Evet bu ahval ve şerait içinde 17 Mart seçimlerine yol alıyoruz. Siyasi partiler tabiri caizse dereyi geçerken at değiştirmek mecburiyetinde kaldılar. Rapor daha yayınlanmadan önce Başbakan Yardımcısı ve Sağlık Bakanı Hugo de Jonge, CDA lideri olarak pandemi sürecinde seçim çalışmaları yapmasının mümkün olmadığını belirterek parti liderliğinden istifa etmişti. Şimdi de PvdA lideri istifa etti. Geçen Avupa Parlamentosu seçimlerinin galibi FvD de, liderinin ırkçılarla arasına mesafe koymaması sebebiyle birkaç parçaya bölündü. Önümüzdeki günlerde bir sürpriz olmazsa şimdilik durum bu.
Mark Rutte son kez VVD lideri olarak seçimlere girip 4. Rutte Hükümetini kurmayı hayal etmektedir.

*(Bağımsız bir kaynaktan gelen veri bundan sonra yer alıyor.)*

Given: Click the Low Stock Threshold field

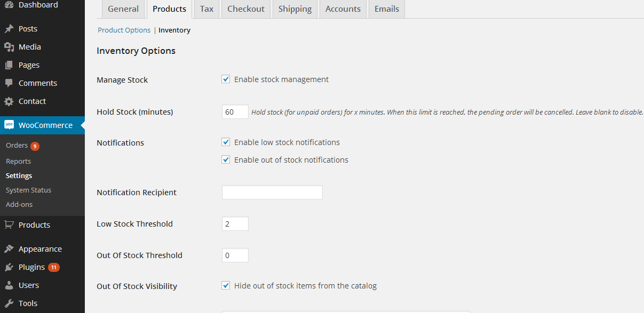Looking at the screenshot, I should point(235,224).
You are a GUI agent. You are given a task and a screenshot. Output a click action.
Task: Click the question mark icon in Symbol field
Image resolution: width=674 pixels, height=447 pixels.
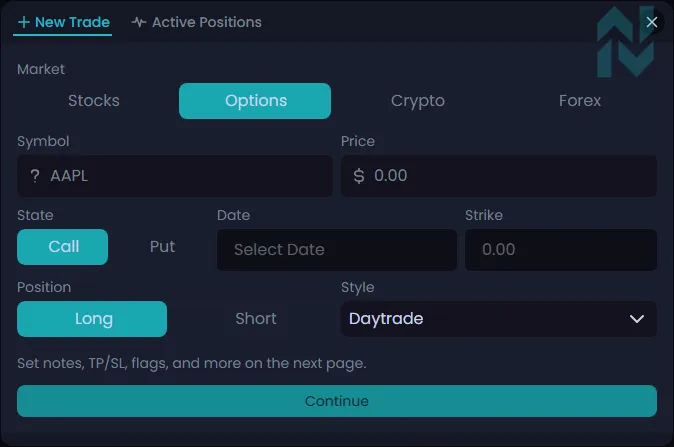point(35,176)
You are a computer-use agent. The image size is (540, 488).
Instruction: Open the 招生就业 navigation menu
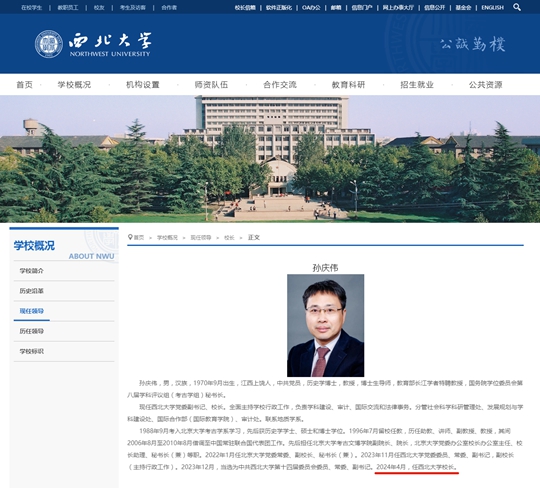(x=417, y=85)
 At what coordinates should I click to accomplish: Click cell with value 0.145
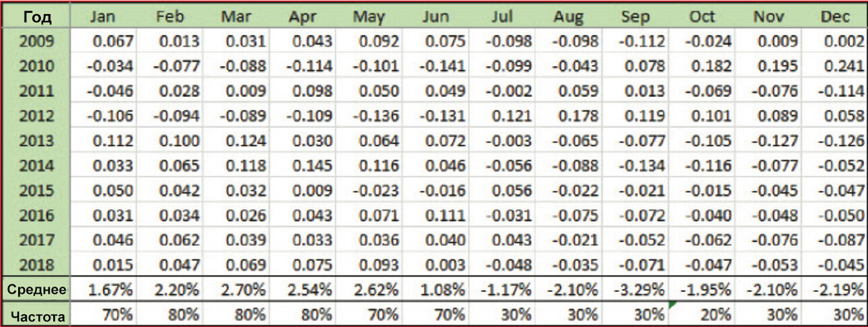[x=302, y=165]
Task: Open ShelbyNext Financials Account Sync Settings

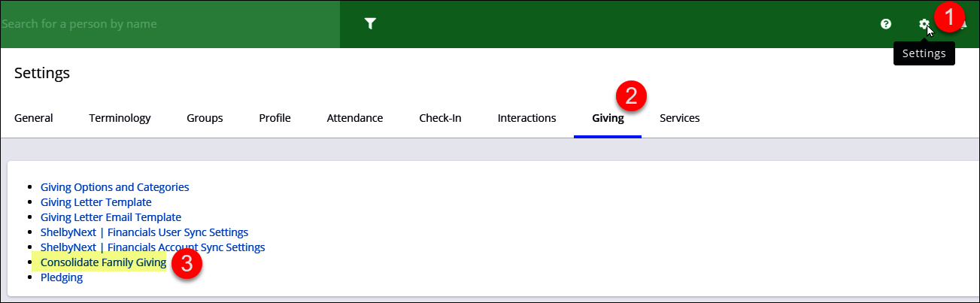Action: (x=153, y=247)
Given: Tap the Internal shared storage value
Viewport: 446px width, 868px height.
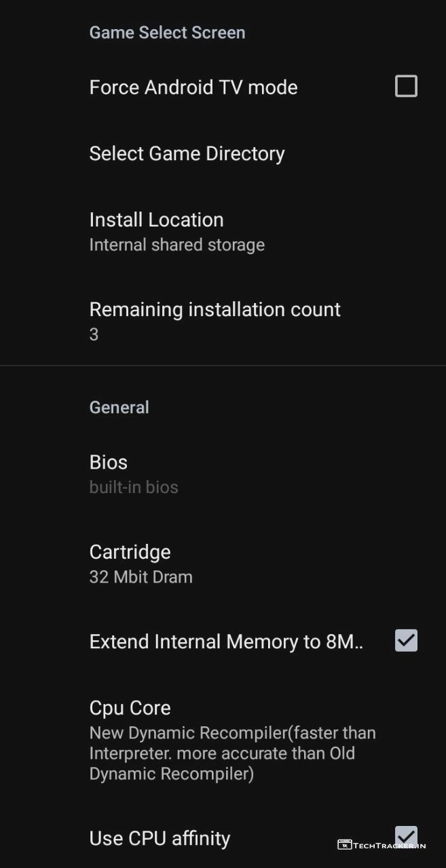Looking at the screenshot, I should (176, 245).
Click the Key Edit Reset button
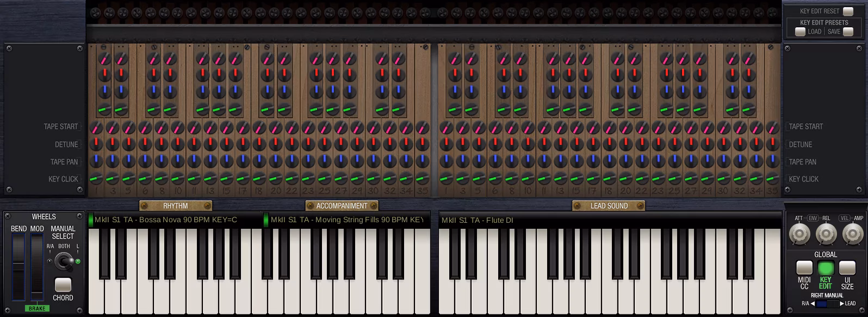The width and height of the screenshot is (868, 317). [848, 11]
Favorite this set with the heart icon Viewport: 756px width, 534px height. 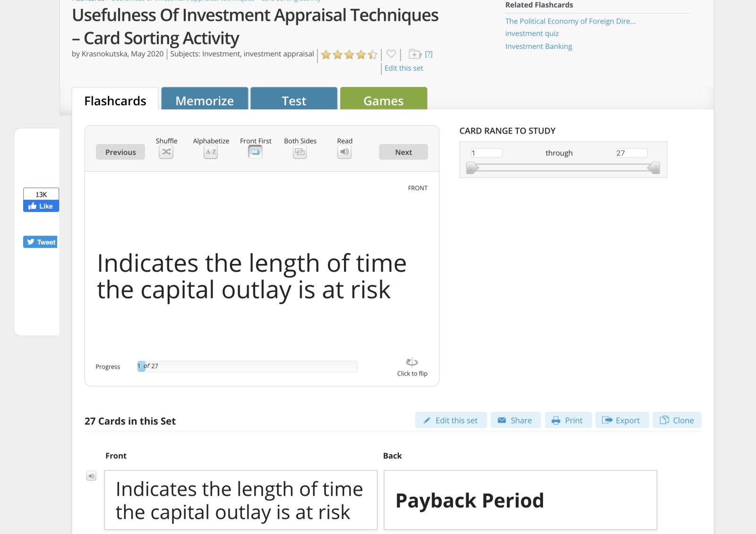(391, 54)
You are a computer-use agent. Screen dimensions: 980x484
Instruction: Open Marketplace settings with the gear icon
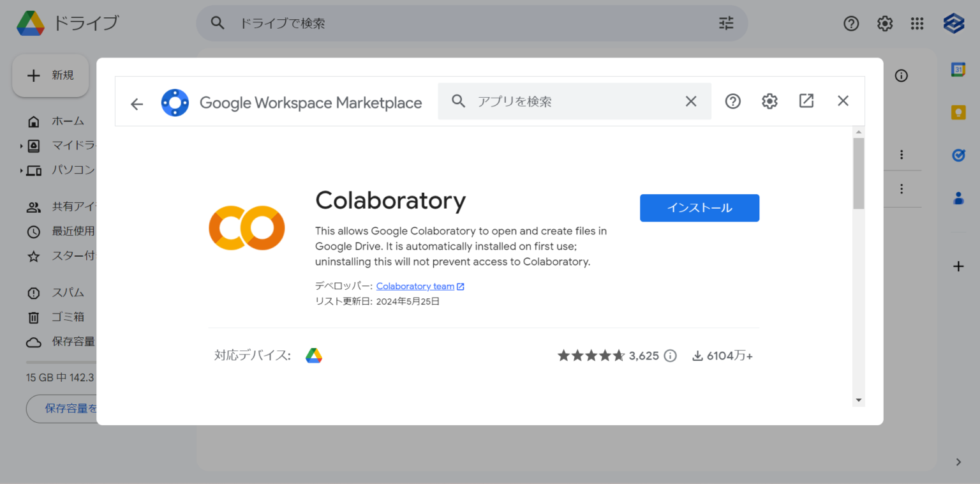(x=769, y=101)
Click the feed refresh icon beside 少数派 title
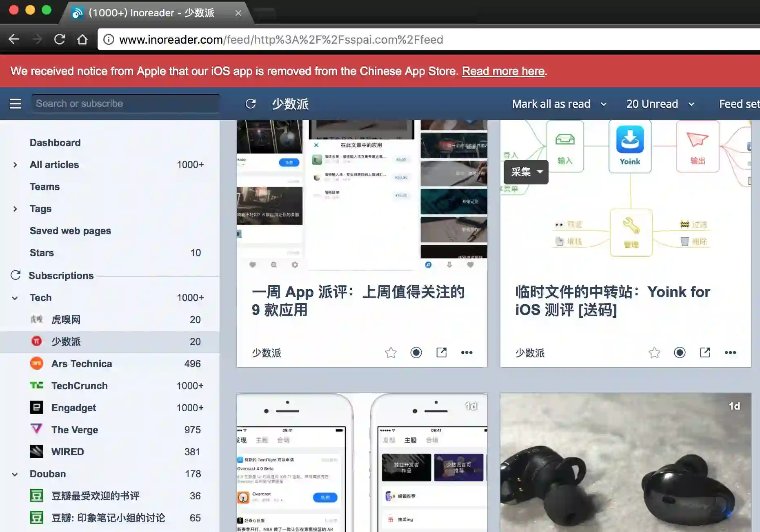This screenshot has width=760, height=532. 251,104
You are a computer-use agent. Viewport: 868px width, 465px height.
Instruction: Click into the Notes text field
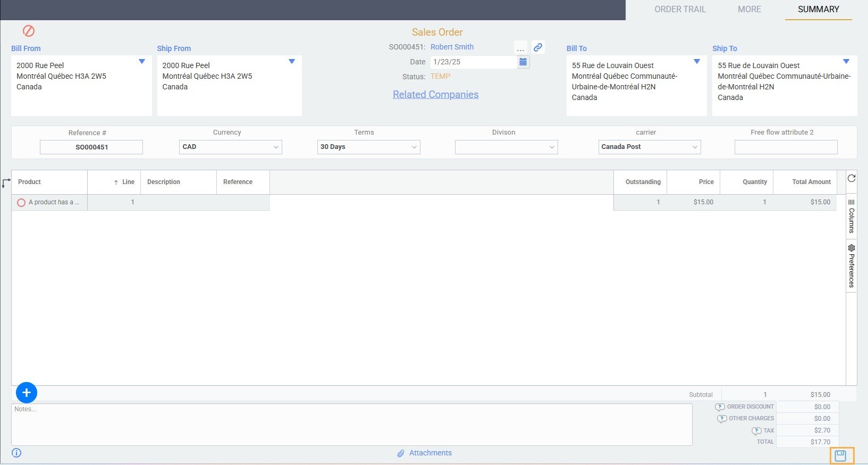[x=351, y=425]
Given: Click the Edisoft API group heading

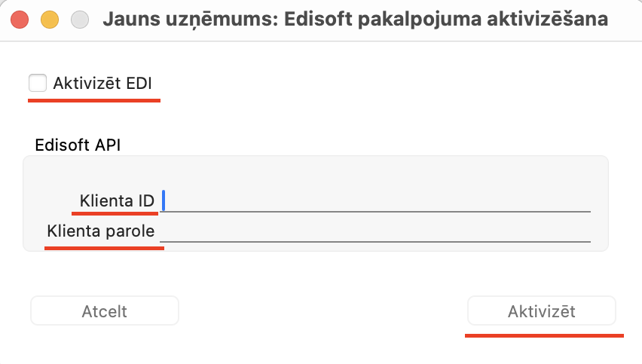Looking at the screenshot, I should (x=78, y=145).
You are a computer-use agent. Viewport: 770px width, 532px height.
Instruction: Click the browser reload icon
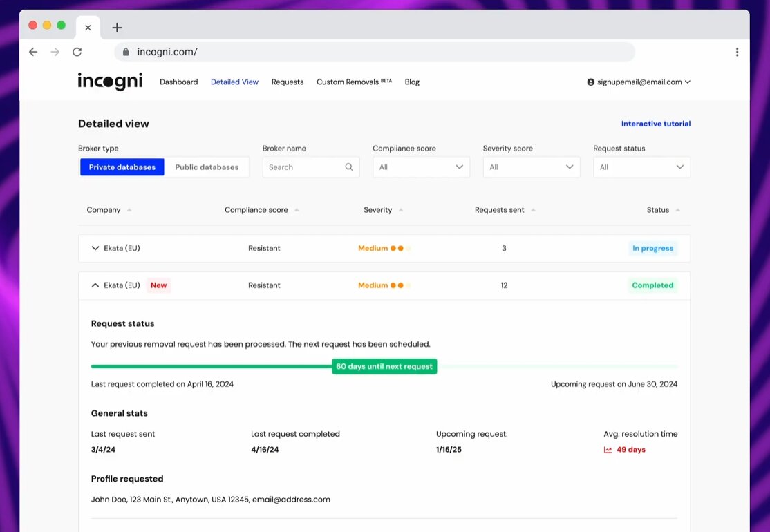(x=77, y=52)
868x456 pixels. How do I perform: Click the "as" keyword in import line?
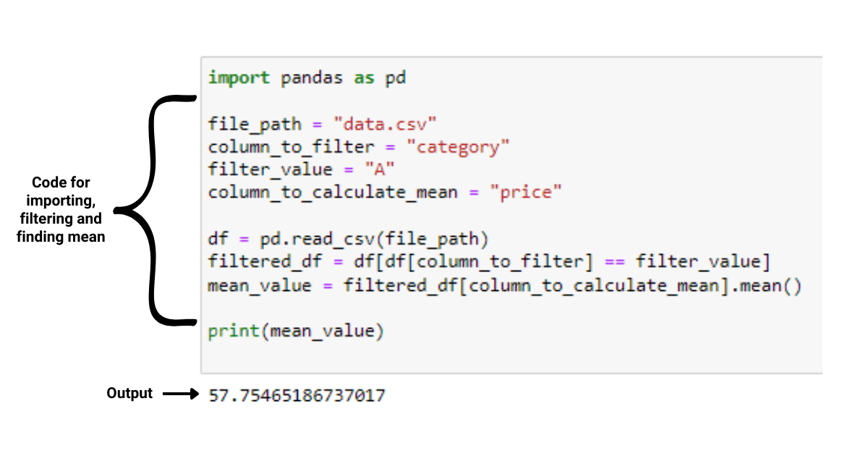click(364, 78)
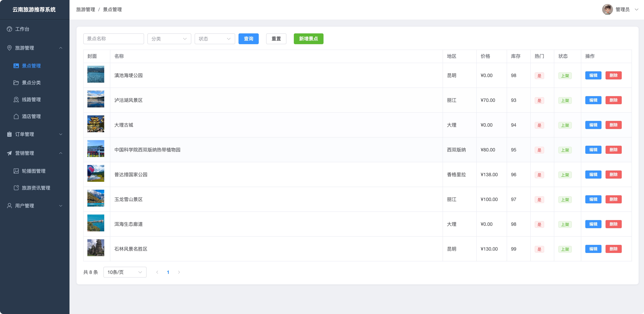644x314 pixels.
Task: Delete the 石林风景名胜区 row
Action: (x=613, y=249)
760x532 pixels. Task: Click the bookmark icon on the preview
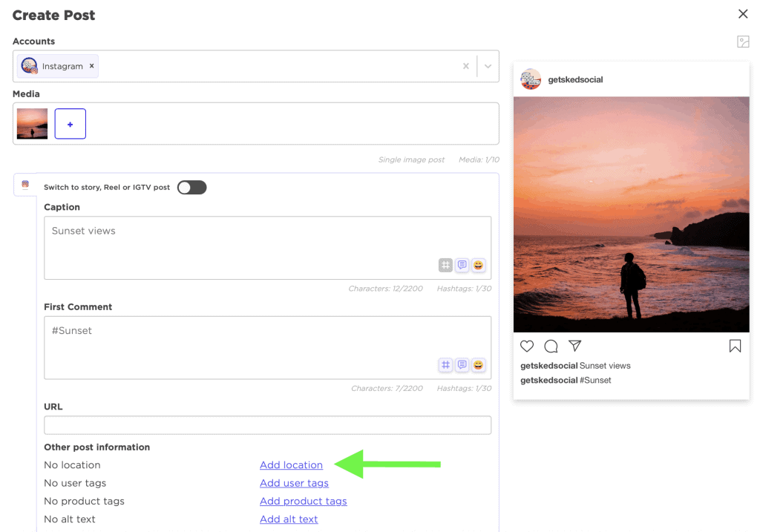[735, 346]
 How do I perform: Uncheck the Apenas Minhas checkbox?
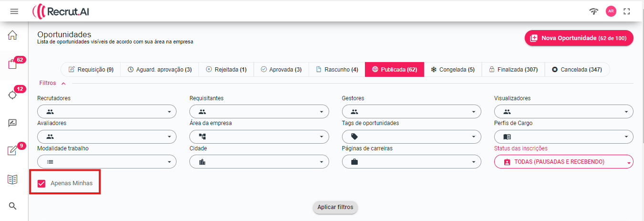coord(42,183)
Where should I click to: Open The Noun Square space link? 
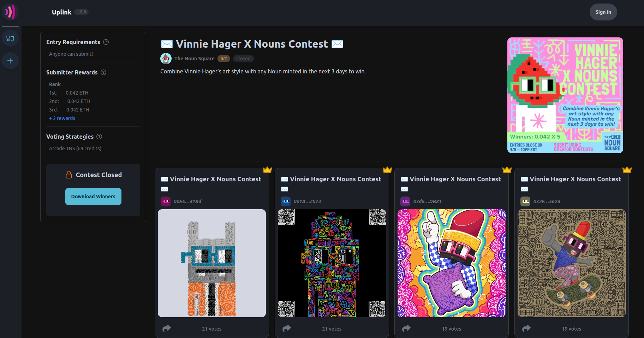click(x=194, y=59)
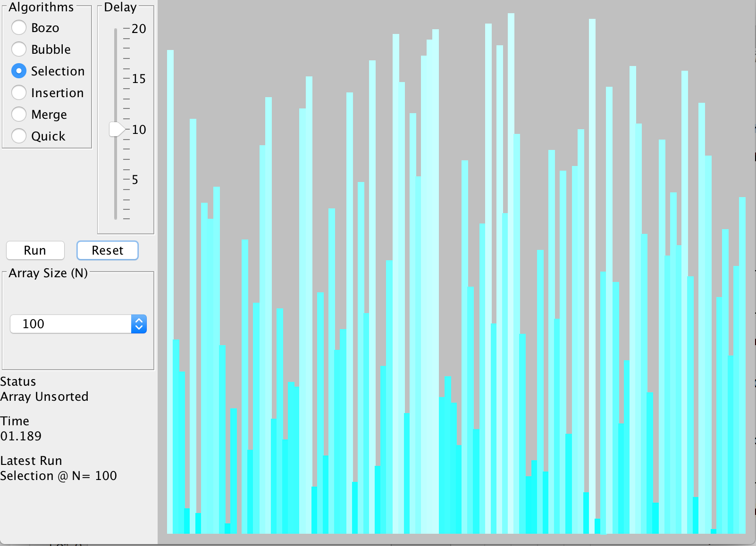
Task: Select the Bozo sort algorithm
Action: tap(19, 28)
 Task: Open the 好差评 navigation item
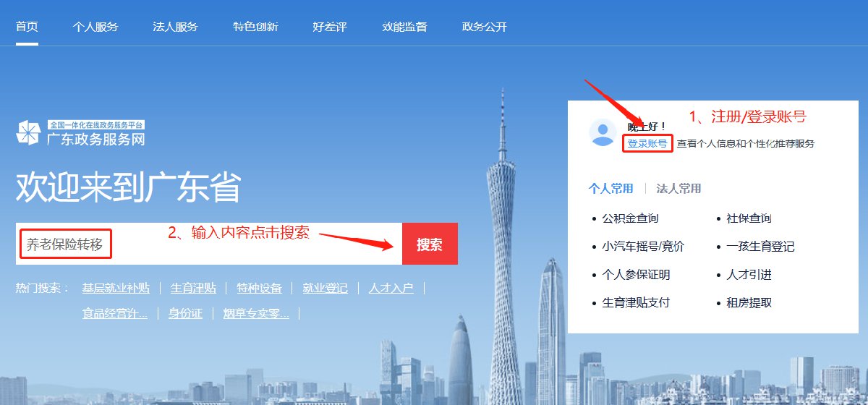(x=330, y=27)
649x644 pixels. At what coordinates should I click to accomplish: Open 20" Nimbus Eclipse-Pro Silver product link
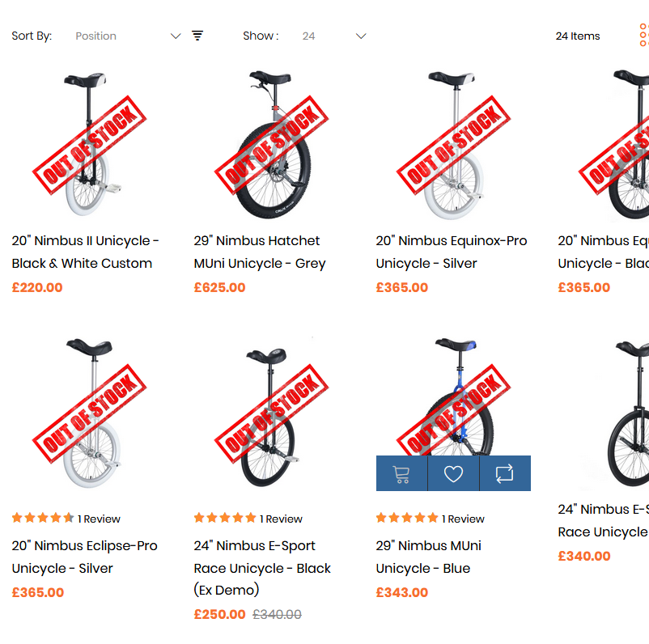pos(84,557)
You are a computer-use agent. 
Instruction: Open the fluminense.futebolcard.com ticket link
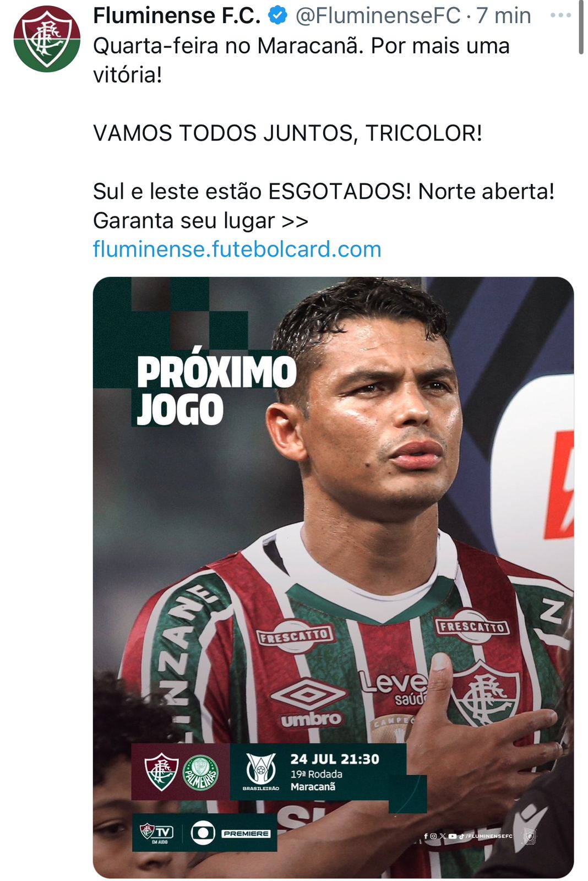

PvdA yönetimi bugün itibariyle Lodewijk Asscher’ın yerine tarihinde ilk defa bir kadını, Lilianne Ploumen’i liste başı adayı olarak kamuoyuna açıkladı. Tabii ki son söz üyelerindir, ancak bu konuda bir problem çıkacağına kimse ihtimal vermiyor. CDA daha önce Hogo de Jonge’nin yerine Wopke Hoekstra’yı liste başı olarak ilan etmişti. Üstelik kendisi aday bile değilken. Vergi Dairesindeki ayrımcı uygulamayı ortaya çıkarak iki baş aktörden biri olan Pieter Omtzicht listenin ikinci sırasında, hem de liderliği kıl payı kaçırmış olmasına rağmen pas geçilip Wopke Hoekstra liderlik için ikna edilmişti. Koalisyonun üçüncü ortağı D66 ise liderlik yarışını geçtiğimız haftalarda Sigrid Kaag açık ara önde kapamıştı. FvD’deki bölünmeden bahsetmiştik. Bunun seçimlere nasıl etki edeceğini bekleyip göreceğiz. Diğer partilerde ise şimdilik bir anormallik yok, ama bu olmayacak anlamına da gelmez. Nitekim günümüzde siyaset oldukça kaygab bir zeminde olmaktadır.
Bundan böyle seçimlere kadar her hafta bir değerlendirme yapmaya çalışacağım. En son yazımda da kendi terchimi açıklamayı düşünüyorum. Bakalım, Mevlam neyler, neylerse güzel eyler diyeceğiz.